ABOUT THIS TASK ▸
Copy every line of the entries that includes the word "Analytics".

----- MATERIAL PROVIDED

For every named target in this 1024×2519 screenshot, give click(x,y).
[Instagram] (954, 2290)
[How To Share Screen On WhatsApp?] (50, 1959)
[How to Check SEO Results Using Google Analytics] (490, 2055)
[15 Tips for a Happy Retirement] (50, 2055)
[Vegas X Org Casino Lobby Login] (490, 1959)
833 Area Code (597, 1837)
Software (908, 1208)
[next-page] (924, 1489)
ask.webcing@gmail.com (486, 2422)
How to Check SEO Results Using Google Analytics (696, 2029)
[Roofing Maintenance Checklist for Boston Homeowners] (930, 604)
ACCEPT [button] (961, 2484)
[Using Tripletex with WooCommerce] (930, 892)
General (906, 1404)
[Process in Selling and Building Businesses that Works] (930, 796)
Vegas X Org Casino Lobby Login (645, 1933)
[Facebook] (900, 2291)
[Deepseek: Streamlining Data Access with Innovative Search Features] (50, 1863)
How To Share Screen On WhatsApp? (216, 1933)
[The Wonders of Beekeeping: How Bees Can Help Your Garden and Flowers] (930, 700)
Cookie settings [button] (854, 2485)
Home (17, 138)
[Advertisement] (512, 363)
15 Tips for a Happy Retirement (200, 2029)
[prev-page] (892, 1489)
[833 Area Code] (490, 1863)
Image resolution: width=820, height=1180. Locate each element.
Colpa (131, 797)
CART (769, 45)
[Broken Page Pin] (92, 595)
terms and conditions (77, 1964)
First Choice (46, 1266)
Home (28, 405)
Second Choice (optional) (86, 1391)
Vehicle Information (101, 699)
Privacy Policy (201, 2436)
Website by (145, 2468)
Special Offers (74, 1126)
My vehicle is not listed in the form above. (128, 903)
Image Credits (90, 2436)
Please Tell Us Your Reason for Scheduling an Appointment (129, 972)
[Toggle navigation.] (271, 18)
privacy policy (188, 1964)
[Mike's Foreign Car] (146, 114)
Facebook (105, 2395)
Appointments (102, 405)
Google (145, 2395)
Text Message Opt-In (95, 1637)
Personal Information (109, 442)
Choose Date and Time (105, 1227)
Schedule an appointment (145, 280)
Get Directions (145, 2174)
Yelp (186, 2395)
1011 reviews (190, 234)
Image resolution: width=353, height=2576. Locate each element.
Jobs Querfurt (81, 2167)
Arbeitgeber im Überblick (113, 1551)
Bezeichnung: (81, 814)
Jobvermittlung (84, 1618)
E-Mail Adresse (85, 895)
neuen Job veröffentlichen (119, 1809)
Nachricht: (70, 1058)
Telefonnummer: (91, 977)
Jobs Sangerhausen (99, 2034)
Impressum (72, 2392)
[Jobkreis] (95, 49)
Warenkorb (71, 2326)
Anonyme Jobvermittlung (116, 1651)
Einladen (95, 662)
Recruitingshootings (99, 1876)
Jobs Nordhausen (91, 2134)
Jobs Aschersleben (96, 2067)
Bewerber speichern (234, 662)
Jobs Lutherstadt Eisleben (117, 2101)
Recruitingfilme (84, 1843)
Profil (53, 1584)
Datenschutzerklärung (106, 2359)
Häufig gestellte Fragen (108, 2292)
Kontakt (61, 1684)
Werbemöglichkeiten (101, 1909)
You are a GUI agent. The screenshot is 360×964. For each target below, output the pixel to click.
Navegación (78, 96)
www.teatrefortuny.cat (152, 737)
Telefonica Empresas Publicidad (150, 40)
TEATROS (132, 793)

----------

ANSWER SECTION ▸
[How to Check SEO Results Using Google Analytics] (490, 2055)
How to Check SEO Results Using Google Analytics (696, 2029)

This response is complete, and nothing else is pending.